Наш приятель долго опрашивал С., пусть и отдавая себе отчет в том, что он интервьюирует чужие воспоминания, – но кто бы отказался от такой возможности? С. первое время не мог понять, куда он попал и почему все его старушки стали старушками. Все это было для него удивительно – но тут, считает наш приятель, явно сработали сентиментальные воспоминания брата в духе «был бы тут с нами С., как бы он, наверное, удивился!». После того как наш приятель взял С. резидентом в бар выступать четыре раза в неделю, он поразительно быстро адаптировался – наверняка его все запомнили адаптабельным парнем, а еще нейрозомби в принципе свойственна удивительная, невероятная изворотливая адаптивность. Они готовы на любой самообман, только бы не знать о том, кто они есть (их нет).
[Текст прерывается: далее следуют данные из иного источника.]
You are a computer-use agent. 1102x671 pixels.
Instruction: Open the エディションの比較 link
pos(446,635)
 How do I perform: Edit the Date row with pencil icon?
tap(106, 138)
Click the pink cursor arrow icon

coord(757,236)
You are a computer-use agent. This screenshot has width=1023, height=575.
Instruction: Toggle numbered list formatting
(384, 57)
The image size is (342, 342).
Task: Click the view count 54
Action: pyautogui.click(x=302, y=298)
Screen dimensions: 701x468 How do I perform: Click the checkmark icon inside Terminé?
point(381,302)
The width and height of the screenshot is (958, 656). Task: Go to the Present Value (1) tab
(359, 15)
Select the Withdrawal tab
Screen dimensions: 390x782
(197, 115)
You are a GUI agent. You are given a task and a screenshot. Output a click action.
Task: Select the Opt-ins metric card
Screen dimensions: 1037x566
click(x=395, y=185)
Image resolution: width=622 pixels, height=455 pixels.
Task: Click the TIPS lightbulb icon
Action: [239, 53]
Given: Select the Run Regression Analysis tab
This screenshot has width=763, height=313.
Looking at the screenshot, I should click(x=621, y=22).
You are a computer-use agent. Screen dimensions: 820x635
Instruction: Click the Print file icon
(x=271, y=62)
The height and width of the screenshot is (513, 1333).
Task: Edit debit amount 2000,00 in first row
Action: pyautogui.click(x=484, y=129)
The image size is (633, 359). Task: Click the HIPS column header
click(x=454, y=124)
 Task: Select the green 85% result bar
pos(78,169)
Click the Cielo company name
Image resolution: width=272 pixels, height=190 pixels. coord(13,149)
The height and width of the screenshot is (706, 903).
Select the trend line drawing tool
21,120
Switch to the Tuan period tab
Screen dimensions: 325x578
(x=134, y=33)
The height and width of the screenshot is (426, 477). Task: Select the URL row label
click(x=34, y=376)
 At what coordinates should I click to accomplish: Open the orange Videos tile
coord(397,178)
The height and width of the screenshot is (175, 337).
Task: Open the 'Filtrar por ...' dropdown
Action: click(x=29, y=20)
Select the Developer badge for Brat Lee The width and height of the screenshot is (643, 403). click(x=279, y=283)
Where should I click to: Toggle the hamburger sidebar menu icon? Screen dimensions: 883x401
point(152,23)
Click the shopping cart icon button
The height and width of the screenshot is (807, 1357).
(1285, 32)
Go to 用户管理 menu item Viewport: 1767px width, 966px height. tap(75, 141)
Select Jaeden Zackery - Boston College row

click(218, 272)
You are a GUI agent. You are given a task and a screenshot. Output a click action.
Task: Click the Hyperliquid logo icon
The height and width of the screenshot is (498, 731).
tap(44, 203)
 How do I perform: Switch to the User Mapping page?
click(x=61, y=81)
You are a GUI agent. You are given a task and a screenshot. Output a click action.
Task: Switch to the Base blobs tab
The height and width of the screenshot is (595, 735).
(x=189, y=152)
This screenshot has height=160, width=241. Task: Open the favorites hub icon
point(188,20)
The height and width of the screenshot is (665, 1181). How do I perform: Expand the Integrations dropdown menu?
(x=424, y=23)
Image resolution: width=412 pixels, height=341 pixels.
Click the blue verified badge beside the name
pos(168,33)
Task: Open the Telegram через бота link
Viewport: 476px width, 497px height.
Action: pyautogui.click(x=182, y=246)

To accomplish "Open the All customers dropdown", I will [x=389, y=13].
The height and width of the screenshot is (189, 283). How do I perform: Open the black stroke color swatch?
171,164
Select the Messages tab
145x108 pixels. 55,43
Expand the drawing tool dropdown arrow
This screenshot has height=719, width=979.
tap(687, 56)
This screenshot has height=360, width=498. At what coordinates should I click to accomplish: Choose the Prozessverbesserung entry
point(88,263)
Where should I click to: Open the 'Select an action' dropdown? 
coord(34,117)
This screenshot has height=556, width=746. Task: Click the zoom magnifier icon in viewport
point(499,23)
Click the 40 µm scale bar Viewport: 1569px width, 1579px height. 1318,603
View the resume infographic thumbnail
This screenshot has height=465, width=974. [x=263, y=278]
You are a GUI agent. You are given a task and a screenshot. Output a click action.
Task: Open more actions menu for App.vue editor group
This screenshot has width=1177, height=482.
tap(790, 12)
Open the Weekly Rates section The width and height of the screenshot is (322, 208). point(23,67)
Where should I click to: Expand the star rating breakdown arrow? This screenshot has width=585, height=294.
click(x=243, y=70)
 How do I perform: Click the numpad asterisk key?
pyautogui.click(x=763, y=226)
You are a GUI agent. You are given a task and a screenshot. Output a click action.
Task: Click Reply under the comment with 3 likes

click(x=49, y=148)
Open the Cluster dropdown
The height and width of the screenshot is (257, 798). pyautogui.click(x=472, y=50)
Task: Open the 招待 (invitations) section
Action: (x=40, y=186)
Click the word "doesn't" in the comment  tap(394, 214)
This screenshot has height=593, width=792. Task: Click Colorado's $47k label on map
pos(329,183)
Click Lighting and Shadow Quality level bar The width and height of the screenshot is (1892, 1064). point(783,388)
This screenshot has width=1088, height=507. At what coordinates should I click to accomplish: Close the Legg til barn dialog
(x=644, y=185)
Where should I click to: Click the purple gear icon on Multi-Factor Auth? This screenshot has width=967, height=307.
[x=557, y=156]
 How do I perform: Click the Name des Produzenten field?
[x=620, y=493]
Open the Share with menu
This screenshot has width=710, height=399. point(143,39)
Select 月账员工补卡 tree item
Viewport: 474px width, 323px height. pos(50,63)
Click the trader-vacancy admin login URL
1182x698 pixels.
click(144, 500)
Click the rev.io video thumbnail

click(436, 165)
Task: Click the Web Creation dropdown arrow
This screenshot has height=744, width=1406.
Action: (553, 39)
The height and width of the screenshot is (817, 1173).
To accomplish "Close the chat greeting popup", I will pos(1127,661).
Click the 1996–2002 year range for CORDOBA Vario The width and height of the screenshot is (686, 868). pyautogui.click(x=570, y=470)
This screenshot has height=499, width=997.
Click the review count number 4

Конспирологическая история с больницей стала для С. универсальной отмазкой насчет множественности и неясности собственной смерти (скопировали, допустим, когда делали МРТ после того сотрясения мозга – горные лыжи, елочка-красавица, покрытая влажной грибной слизью, помнишь ли ты?), именно поэтому он и не знал, как именно умер, откуда ему было знать.
– Вот ты же сама тоже не знаешь, как умерла, – улыбнулся наш приятель. – Правда ведь?
Я церемониально поклонилась: во мне было слишком много котят, и я побоялась, что, если начну отвечать подробно, упущу одного-двух. Стебель гиацинта колом стал в горле, хоть его пила и не я.
– Не исключено, что С. все знает и помнит, и его избирательная амнезия – самозащита психики, – задумчиво добавил наш приятель. – Да, сознания у них нет, но психика есть, и она нечеловечески хитрая.